Ajeng mendengar itu lalu berlalu begitu saja, dari pada mendengar percakapan dua laki-laki berengsek itu. Sementara Aru menahan tawa dan meninju bahu Jo.
"Eh, orangnya kabur. Gue cabut men," Aru lalu pergi begitu saja mengejar wanita bernama Rahajeng itu.
***********
Aru meninggalkan area bengkel, meneruskan perjalanannya. Ia melirik jam melingkar ditangannya, menunjukkan pukul 10.12. Ini sudah satu jam berlalu atas pertemuannya dengan Tania. Wanita itu pasti akan ngamuk, karena dirinya telat kesekian kalinya.
"Saya akan antar kamu kemana?" Ucap Aru datar.
"Grand Hotel," ucap Ajeng.
"Jadi kamu kerja di sana?" Aru masih fokus dengan kemudi setir.
"Iya,"
"Oke," ucap Aru, karena sepertinya wanita itu tidak berniat untuk mengenalnya lebih jauh. Ia tidak terlalu suka dengan wanita yang terlalu jual mahal. Aru memilih diam dan tidak bertanya lagi.
Ajeng menyandarkan punggungnya di sisi kursi, melirik laki-laki yang fokus dengan kemudi setir. Ia melihat lengan kokoh dan bahu bidang itu. Sumpah, tubuh Aru lebih besar dari tubuh Tatang. Padahal Tatang termasuk laki-laki yang rutin ngegym.
Beberapa menit kemudian, mobil berhenti tepat di lobby Grand Hotel. Ajeng menggigit bibir, kembali menoleh ke arah laki-laki itu.

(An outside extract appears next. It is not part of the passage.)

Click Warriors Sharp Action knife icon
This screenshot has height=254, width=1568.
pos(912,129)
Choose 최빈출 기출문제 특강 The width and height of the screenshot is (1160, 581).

"Tadi itu teman kamu?" Ucap Ajeng.
Aru lalu menoleh kearah Ajeng, "Siapa?"
"Pemilik bengkel itu,"
"Iya dia sahabat saya, dan kami juga kenal cukup lama. Kenapa?" Tanya Aru penasaran.

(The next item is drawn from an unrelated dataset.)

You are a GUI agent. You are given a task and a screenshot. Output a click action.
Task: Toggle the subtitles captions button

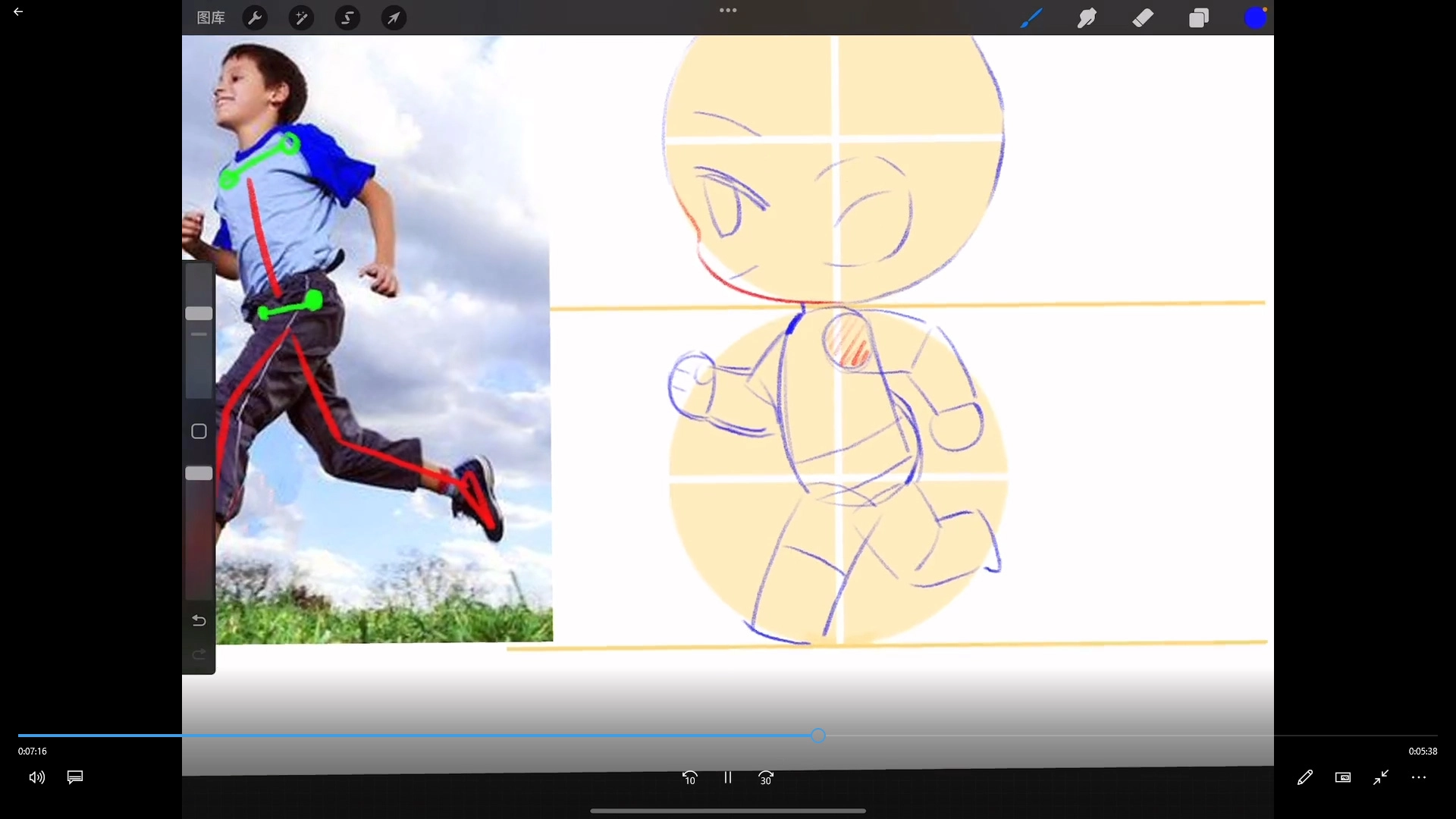[75, 777]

"Dia laki-laki b******k dan tidak tahu diri," ucap Ajeng geram.
Alis Aru terangkat, "Owh ya,"
"Dia memacari kedua teman saya sekaligus,"

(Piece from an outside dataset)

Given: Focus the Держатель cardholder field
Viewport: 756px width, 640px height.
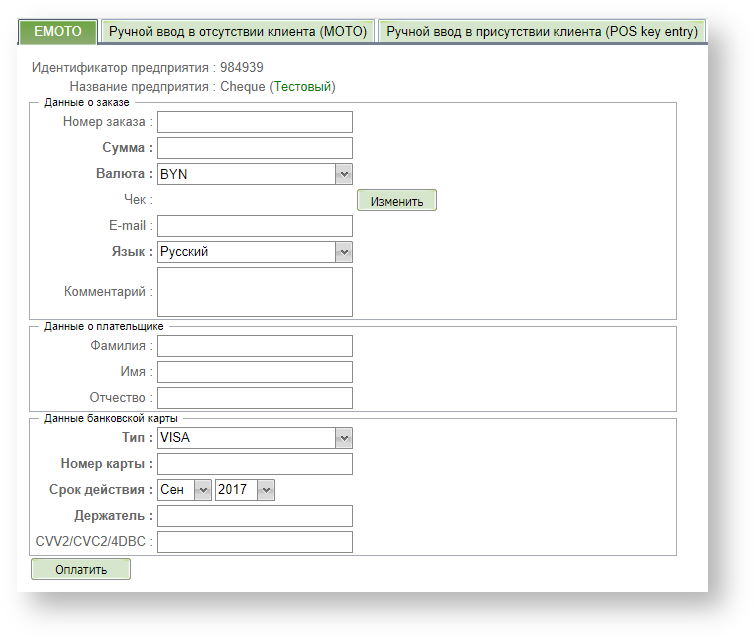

"Wow," Aru sulit percaya atas ucapan Ajeng. Masalahnya Jo yang ia kenal bukan jenis laki-laki yang sering gonta ganti wanita. Selama ini Jo masih berhubungan dengan peramugari cantik bernama Daniar.
"Mungkin dia tidak mengenal saya, karena kita tidak pernah bertatap muka secara langsung. Tapi saya kenal dia, karena dia sering menjemput Hanum,"
"Saya, Hanum dan Daniar bekerja di tempat yang sama dan sering ngumpul bersama. Entahlah kejadiannya seperti apa, tiba-tiba semuanya renggang karena Hanum mendapati Daniar bersama Jo. Mereka benar-benar selingkuh di belakang Hanum,"
"Mendengar itu miris sekali, dia laki-laki b******n yang tidak tahu diri. Menurut saya Hanum itu jauh lebih baik cantik dari pada Daniar. Tapi namanya juga laki-laki mata keranjang, selalu saja tidak pernah bersyukur. Mendapati wanita cantik dan sebaik Hanum,"
"Hubungan kami akhirnya renggang, karena Jo. Daniar akhirnya mengundurkan diri. Mungkin karena marasa bersalah kepada Hanum. Tapi sudah lah, kejadian itu sudah satu tahun berlalu. Hanum juga sudah menikah memiliki anak yang super lucu," Ajeng lalu melepas sabuk pengaman.
"Saya pulang jam lima," ucap Ajeng pada akhirnya. Ia tidak ingin laki-laki itu membawa mobilnya begitu saja.
"Kenapa dengan jam lima?," Aru tidak tahu maksud Ajeng.
"Tentu saja, jemput saya,"
"Kamu ingin dijemput !"
"Kamu sudah pakai mobil saya, tentu saja sudah seharusnya menjemput saya," ucap Ajeng.
"Jam lima saya masih ada urusan yang tidak bisa saya tinggalkan,"
"Ya saya enggak mau tahu,"
Aru menggigit bibirnya, ia menatap jam melingkar di tangannya. Sekali lagi melirik Ajeng,
"Saya perlu nomor ponsel kamu,"
"Untuk apa?"
"Jika urusan saya sudah selesai, saya akan menjemput kamu,"
"Oke,"
Ajeng lalu menyerahkan ponselnya kepada Aru, ia melirik Aru yang mulai mengetik. Semenit kemudian laki-laki itu menyerahkan ponselnya kembali.
"Saya tidak janji, akan datang tepat waktu," ucap Aru.
"Saya tidak mau tahu, dan saya tidak ingin di jemput dalam keadaan langit gelap,"
"Saya akan usahakan menjemput kamu sebelum penghujung senja,"
Ajeng mengangguk paham, "Oke, terima kasih,"
Ajeng lalu membuka hendel pintu dan keluar. Jendela mobil terbuka,
"Panggil saya Aru," ucap Aru, sebelum ia meninggalkan gedung hotel.
"Oke,"
Sedetik kemudian mobil menjauhi area lobby, Ajeng memandang mobil hilang dari pandangannya. Ia lalu memeriksa layar persegi dan menyimpan nomor kontak dengan nama lengkap Endaru Janggala.